How the misguided Canadian "privacy legislation" laws work for the benefit of dishonest renters and against small business owners, the landlords


Below is the story of just one tenant among thousands others like her. Such degenerates can rent without paying for months on end and when forced out they go looking for other victims.  And, deplorably, our government is always on the side of such vermin.
  
You gotta ask: Why is the Canadian govt. discouraging small business (landlords) and encouraging renters to commit fraud?  I personally know of two landlords from my circle of friends who gave up their small business of renting out condos, because of such renters.

Something is definitely wrong with the way our lords and masters in the government do their thinking.
The culprits responsible in Ontario for these twisted rules which go against small business owners, who in many cases are being fleeced by tenants, are none other than the Office of the Information and Privacy Commissioner of Ontario (IPC).

Emily Mathieu writing at TheTorontoStar:
.....Nina Willis is facing eviction, again. The Toronto tenant, who has a long history of failing to pay her rent and dragging her landlords to court, has been ordered to leave the two-storey Scarborough area property she has rented for more than a year.

As with each of her previous evictions — this case is the seventh the Star has documented dating back to 2005 — privacy legislation means her tactics and rental history will be kept secret from current or prospective landlords.

Willis is appealing a January 2014 ruling from the provincially funded Landlord and Tenant Board, instructing her to clear out for failing to pay her full rent, or pay on time. The board ordered her to leave by March. Because she appealed, as she has done in each previous case, her eviction is put on hold pending the outcome of the hearing.
Willis did not respond to emails asking for comment, or a letter left at the rental property.
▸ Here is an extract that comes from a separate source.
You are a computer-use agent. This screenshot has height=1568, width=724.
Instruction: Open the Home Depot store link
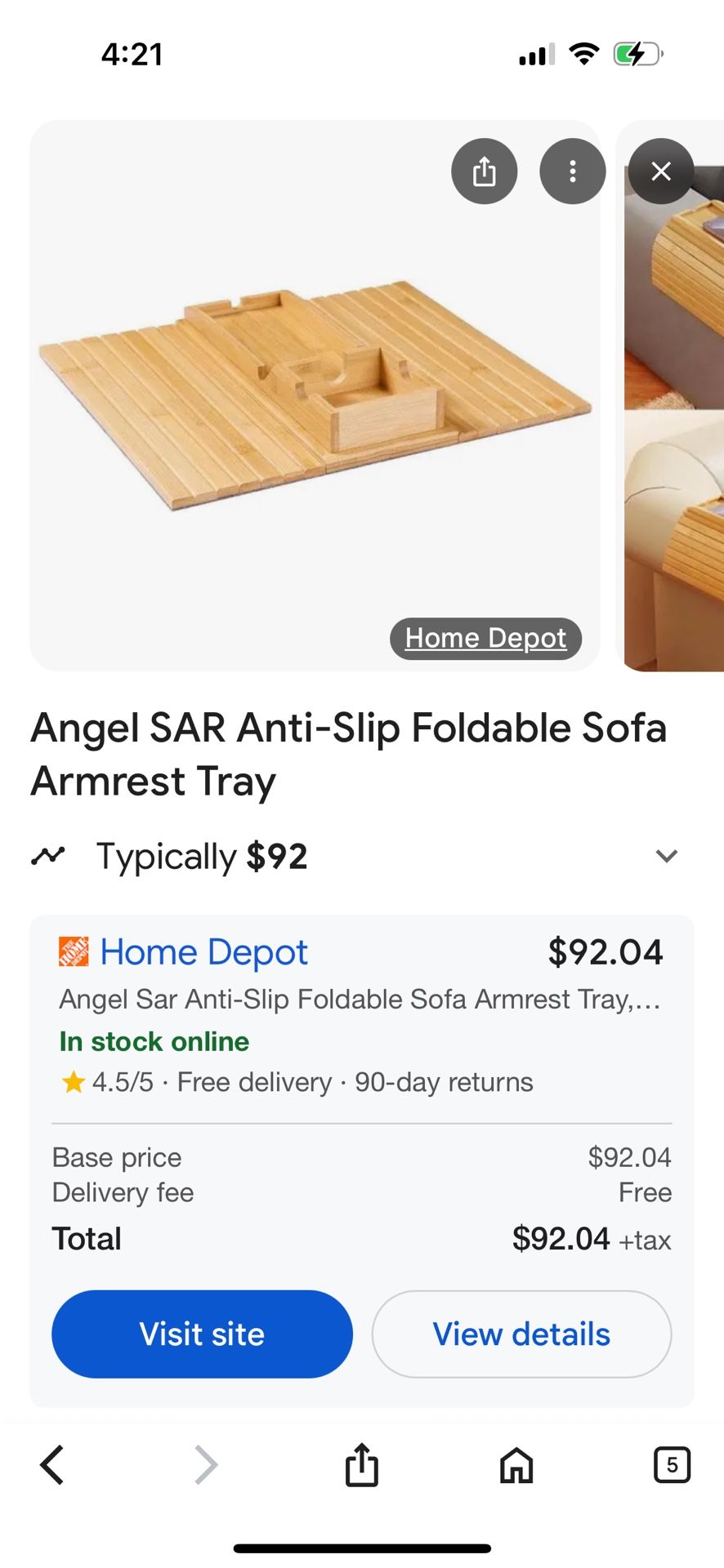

Her landlord, through his real estate agent, declined to comment.

In 2012, the Star reported that Willis has been ordered out of at least six houses since 2005, according to tribunal and court documents obtained by the Star, as well as interviews with landlords, lawyers and paralegals.

Board hearings are open to the public, but unlike cases before the courts, the record of a tenant’s appearances cannot be accessed, and the tribunal won’t comment on, or release information about, a tenant’s history. Provincial privacy legislation means the board has the option simply to confirm or deny if records exist, if those records contain information that could be considered an unjustified invasion of personal privacy.

Prior to 2003, rental information was released for a fee. But that stopped, in part, after broad requests for files were rejected and then appealed before the Office of the Information and Privacy Commissioner of Ontario (IPC).............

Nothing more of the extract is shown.